*Your objective:* Every record must appear in the answer exactly as it stands.

[Data extracted from a collection]
☆ ☆ ☆

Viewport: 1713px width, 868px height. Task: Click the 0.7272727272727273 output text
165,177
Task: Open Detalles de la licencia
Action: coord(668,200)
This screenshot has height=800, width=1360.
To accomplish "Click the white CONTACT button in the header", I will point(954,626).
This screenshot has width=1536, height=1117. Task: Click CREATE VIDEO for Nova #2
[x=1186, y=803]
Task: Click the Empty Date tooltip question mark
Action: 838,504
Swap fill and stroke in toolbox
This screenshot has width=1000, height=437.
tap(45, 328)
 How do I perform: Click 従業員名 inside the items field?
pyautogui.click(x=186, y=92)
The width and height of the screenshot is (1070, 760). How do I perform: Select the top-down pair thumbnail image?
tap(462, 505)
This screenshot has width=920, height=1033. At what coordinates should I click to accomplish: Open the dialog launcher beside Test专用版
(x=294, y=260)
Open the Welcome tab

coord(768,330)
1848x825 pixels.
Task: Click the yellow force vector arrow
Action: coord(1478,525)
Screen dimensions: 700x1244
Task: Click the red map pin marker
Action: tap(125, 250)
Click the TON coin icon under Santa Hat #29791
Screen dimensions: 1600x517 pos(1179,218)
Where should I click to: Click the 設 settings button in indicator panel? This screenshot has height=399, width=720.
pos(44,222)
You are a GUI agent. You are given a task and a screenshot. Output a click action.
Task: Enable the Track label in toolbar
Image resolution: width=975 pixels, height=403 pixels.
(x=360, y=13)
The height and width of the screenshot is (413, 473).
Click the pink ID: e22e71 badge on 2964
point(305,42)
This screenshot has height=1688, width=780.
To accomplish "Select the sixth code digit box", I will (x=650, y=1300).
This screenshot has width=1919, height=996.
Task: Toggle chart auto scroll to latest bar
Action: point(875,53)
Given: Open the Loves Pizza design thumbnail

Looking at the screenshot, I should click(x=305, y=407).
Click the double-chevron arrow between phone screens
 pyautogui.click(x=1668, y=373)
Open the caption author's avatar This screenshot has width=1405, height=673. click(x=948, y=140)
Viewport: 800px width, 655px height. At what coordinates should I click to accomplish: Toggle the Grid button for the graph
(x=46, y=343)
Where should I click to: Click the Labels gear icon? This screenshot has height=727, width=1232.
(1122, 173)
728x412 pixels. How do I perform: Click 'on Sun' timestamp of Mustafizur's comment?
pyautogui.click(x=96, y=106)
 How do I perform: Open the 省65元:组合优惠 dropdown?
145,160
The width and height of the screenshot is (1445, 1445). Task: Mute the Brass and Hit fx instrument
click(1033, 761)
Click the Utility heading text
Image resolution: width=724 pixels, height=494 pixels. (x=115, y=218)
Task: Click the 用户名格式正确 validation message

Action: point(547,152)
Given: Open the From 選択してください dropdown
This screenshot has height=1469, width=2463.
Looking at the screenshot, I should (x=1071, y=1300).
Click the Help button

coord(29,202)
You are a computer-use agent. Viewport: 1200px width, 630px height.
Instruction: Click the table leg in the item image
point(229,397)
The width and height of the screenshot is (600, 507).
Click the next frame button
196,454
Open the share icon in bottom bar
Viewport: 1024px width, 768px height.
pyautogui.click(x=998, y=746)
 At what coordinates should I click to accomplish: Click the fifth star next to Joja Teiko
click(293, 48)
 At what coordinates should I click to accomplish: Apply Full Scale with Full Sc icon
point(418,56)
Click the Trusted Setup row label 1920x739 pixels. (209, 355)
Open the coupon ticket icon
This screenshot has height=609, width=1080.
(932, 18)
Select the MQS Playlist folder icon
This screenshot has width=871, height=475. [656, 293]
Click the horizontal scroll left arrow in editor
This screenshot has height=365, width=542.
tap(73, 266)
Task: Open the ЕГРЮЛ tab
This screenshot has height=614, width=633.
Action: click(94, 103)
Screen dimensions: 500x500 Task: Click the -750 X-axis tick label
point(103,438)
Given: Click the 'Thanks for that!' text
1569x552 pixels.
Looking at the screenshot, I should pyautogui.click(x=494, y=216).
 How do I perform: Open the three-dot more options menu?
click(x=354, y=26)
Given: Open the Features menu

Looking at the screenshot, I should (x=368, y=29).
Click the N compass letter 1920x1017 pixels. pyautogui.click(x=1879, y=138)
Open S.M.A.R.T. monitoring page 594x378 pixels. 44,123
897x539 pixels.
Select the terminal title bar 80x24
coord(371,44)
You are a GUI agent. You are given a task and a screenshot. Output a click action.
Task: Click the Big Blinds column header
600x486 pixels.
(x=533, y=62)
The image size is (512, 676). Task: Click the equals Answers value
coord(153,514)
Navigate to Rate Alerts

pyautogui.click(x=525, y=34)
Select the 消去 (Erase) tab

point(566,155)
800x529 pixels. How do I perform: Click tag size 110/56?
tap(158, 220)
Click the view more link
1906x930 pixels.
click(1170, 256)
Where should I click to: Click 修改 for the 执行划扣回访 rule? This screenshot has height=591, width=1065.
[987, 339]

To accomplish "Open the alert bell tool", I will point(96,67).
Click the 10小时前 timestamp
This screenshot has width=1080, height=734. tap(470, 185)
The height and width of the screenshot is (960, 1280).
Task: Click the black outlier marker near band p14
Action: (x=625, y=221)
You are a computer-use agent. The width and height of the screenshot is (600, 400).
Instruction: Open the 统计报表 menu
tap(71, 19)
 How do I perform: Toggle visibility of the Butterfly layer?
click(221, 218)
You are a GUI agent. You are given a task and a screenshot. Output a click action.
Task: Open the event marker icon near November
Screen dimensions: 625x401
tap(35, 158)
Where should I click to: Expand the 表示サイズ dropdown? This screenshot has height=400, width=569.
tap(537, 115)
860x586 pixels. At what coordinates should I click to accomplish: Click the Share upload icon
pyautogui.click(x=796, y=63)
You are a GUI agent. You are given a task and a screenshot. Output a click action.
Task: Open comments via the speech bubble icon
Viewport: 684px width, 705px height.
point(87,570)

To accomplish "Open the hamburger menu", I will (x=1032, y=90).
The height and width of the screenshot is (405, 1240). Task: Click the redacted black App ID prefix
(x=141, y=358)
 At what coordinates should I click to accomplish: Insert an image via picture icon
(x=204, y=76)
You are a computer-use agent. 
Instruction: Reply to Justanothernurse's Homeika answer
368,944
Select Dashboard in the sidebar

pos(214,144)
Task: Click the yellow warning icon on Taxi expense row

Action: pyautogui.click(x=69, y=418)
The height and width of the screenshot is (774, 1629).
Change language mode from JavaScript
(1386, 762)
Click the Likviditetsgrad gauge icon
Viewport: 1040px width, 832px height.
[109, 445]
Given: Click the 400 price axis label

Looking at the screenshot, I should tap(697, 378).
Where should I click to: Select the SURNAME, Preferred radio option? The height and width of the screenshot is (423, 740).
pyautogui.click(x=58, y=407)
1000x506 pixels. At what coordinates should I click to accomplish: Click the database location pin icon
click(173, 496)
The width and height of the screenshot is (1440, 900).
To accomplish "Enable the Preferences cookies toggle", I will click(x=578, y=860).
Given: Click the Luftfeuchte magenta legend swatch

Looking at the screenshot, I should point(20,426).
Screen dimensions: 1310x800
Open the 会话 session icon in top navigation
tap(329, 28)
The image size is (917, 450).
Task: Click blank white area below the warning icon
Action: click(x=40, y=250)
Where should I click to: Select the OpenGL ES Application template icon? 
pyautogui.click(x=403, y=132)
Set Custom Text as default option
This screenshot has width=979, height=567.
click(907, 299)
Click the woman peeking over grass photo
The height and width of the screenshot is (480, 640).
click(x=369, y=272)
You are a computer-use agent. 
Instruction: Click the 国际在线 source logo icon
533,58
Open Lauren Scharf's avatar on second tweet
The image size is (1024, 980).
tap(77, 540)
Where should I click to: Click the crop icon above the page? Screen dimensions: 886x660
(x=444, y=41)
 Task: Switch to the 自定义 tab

☆ ☆ ☆

*Exercise answer:*
Viewport: 1713px width, 868px height. Task: Click the 0.7272727272727273 output text
165,177
Task: Open Detalles de la licencia
Action: coord(668,200)
This screenshot has height=800, width=1360.
To accomplish "Click the white CONTACT button in the header", I will point(954,626).
This screenshot has width=1536, height=1117. Task: Click CREATE VIDEO for Nova #2
[x=1186, y=803]
Task: Click the Empty Date tooltip question mark
Action: 838,504
Swap fill and stroke in toolbox
This screenshot has width=1000, height=437.
tap(45, 328)
 How do I perform: Click 従業員名 inside the items field?
pyautogui.click(x=186, y=92)
The width and height of the screenshot is (1070, 760). How do I perform: Select the top-down pair thumbnail image?
tap(462, 505)
This screenshot has width=920, height=1033. At what coordinates should I click to accomplish: Open the dialog launcher beside Test专用版
(x=294, y=260)
Open the Welcome tab

coord(768,330)
1848x825 pixels.
Task: Click the yellow force vector arrow
Action: coord(1478,525)
Screen dimensions: 700x1244
Task: Click the red map pin marker
Action: tap(125, 250)
Click the TON coin icon under Santa Hat #29791
Screen dimensions: 1600x517 pos(1179,218)
Where should I click to: Click the 設 settings button in indicator panel? This screenshot has height=399, width=720.
pos(44,222)
You are a GUI agent. You are given a task and a screenshot. Output a click action.
Task: Enable the Track label in toolbar
Image resolution: width=975 pixels, height=403 pixels.
(x=360, y=13)
The height and width of the screenshot is (413, 473).
Click the pink ID: e22e71 badge on 2964
point(305,42)
This screenshot has height=1688, width=780.
To accomplish "Select the sixth code digit box", I will (x=650, y=1300).
This screenshot has width=1919, height=996.
Task: Toggle chart auto scroll to latest bar
Action: point(875,53)
Given: Open the Loves Pizza design thumbnail

Looking at the screenshot, I should click(x=305, y=407).
Click the double-chevron arrow between phone screens
 pyautogui.click(x=1668, y=373)
Open the caption author's avatar This screenshot has width=1405, height=673. click(x=948, y=140)
Viewport: 800px width, 655px height. At what coordinates should I click to accomplish: Toggle the Grid button for the graph
(x=46, y=343)
Where should I click to: Click the Labels gear icon? This screenshot has height=727, width=1232.
(1122, 173)
728x412 pixels. How do I perform: Click 'on Sun' timestamp of Mustafizur's comment?
pyautogui.click(x=96, y=106)
 How do I perform: Open the 省65元:组合优惠 dropdown?
145,160
The width and height of the screenshot is (1445, 1445). Task: Mute the Brass and Hit fx instrument
click(1033, 761)
Click the Utility heading text
Image resolution: width=724 pixels, height=494 pixels. (x=115, y=218)
Task: Click the 用户名格式正确 validation message

Action: point(547,152)
Given: Open the From 選択してください dropdown
This screenshot has height=1469, width=2463.
Looking at the screenshot, I should (x=1071, y=1300).
Click the Help button

coord(29,202)
You are a computer-use agent. Viewport: 1200px width, 630px height.
Instruction: Click the table leg in the item image
point(229,397)
The width and height of the screenshot is (600, 507).
Click the next frame button
196,454
Open the share icon in bottom bar
Viewport: 1024px width, 768px height.
pyautogui.click(x=998, y=746)
 At what coordinates should I click to accomplish: Click the fifth star next to Joja Teiko
click(293, 48)
 At what coordinates should I click to accomplish: Apply Full Scale with Full Sc icon
point(418,56)
Click the Trusted Setup row label 1920x739 pixels. (209, 355)
Open the coupon ticket icon
This screenshot has height=609, width=1080.
(932, 18)
Select the MQS Playlist folder icon
This screenshot has width=871, height=475. [656, 293]
Click the horizontal scroll left arrow in editor
This screenshot has height=365, width=542.
tap(73, 266)
Task: Open the ЕГРЮЛ tab
This screenshot has height=614, width=633.
Action: click(94, 103)
Screen dimensions: 500x500 Task: Click the -750 X-axis tick label
point(103,438)
Given: Click the 'Thanks for that!' text
1569x552 pixels.
Looking at the screenshot, I should pyautogui.click(x=494, y=216).
 How do I perform: Open the three-dot more options menu?
click(x=354, y=26)
Given: Open the Features menu

Looking at the screenshot, I should (x=368, y=29).
Click the N compass letter 1920x1017 pixels. pyautogui.click(x=1879, y=138)
Open S.M.A.R.T. monitoring page 594x378 pixels. 44,123
897x539 pixels.
Select the terminal title bar 80x24
coord(371,44)
You are a GUI agent. You are given a task and a screenshot. Output a click action.
Task: Click the Big Blinds column header
600x486 pixels.
(x=533, y=62)
The image size is (512, 676). Task: Click the equals Answers value
coord(153,514)
Navigate to Rate Alerts

pyautogui.click(x=525, y=34)
Select the 消去 (Erase) tab

point(566,155)
800x529 pixels. How do I perform: Click tag size 110/56?
tap(158, 220)
Click the view more link
1906x930 pixels.
click(1170, 256)
Where should I click to: Click 修改 for the 执行划扣回访 rule? This screenshot has height=591, width=1065.
[987, 339]

To accomplish "Open the alert bell tool", I will point(96,67).
Click the 10小时前 timestamp
This screenshot has width=1080, height=734. tap(470, 185)
The height and width of the screenshot is (960, 1280).
Task: Click the black outlier marker near band p14
Action: (x=625, y=221)
You are a computer-use agent. The width and height of the screenshot is (600, 400).
Instruction: Open the 统计报表 menu
tap(71, 19)
 How do I perform: Toggle visibility of the Butterfly layer?
click(221, 218)
You are a GUI agent. You are given a task and a screenshot. Output a click action.
Task: Open the event marker icon near November
Screen dimensions: 625x401
tap(35, 158)
Where should I click to: Expand the 表示サイズ dropdown? This screenshot has height=400, width=569.
tap(537, 115)
860x586 pixels. At what coordinates should I click to accomplish: Click the Share upload icon
pyautogui.click(x=796, y=63)
You are a GUI agent. You are given a task and a screenshot. Output a click action.
Task: Open comments via the speech bubble icon
Viewport: 684px width, 705px height.
point(87,570)

To accomplish "Open the hamburger menu", I will (x=1032, y=90).
The height and width of the screenshot is (405, 1240). Task: Click the redacted black App ID prefix
(x=141, y=358)
 At what coordinates should I click to accomplish: Insert an image via picture icon
(x=204, y=76)
You are a computer-use agent. 
Instruction: Reply to Justanothernurse's Homeika answer
368,944
Select Dashboard in the sidebar

pos(214,144)
Task: Click the yellow warning icon on Taxi expense row

Action: pyautogui.click(x=69, y=418)
The height and width of the screenshot is (774, 1629).
Change language mode from JavaScript
(1386, 762)
Click the Likviditetsgrad gauge icon
Viewport: 1040px width, 832px height.
[109, 445]
Given: Click the 400 price axis label

Looking at the screenshot, I should tap(697, 378).
Where should I click to: Select the SURNAME, Preferred radio option? The height and width of the screenshot is (423, 740).
pyautogui.click(x=58, y=407)
1000x506 pixels. At what coordinates should I click to accomplish: Click the database location pin icon
click(173, 496)
The width and height of the screenshot is (1440, 900).
To accomplish "Enable the Preferences cookies toggle", I will click(x=578, y=860).
Given: Click the Luftfeuchte magenta legend swatch

Looking at the screenshot, I should point(20,426).
Screen dimensions: 1310x800
Open the 会话 session icon in top navigation
tap(329, 28)
The image size is (917, 450).
Task: Click blank white area below the warning icon
Action: click(x=40, y=250)
Where should I click to: Select the OpenGL ES Application template icon? 
pyautogui.click(x=403, y=132)
Set Custom Text as default option
This screenshot has width=979, height=567.
click(907, 299)
Click the woman peeking over grass photo
The height and width of the screenshot is (480, 640).
click(x=369, y=272)
You are a computer-use agent. 
Instruction: Click the 国际在线 source logo icon
533,58
Open Lauren Scharf's avatar on second tweet
The image size is (1024, 980).
tap(77, 540)
Where should I click to: Click the crop icon above the page? Screen dimensions: 886x660
(x=444, y=41)
 Task: Switch to the 自定义 tab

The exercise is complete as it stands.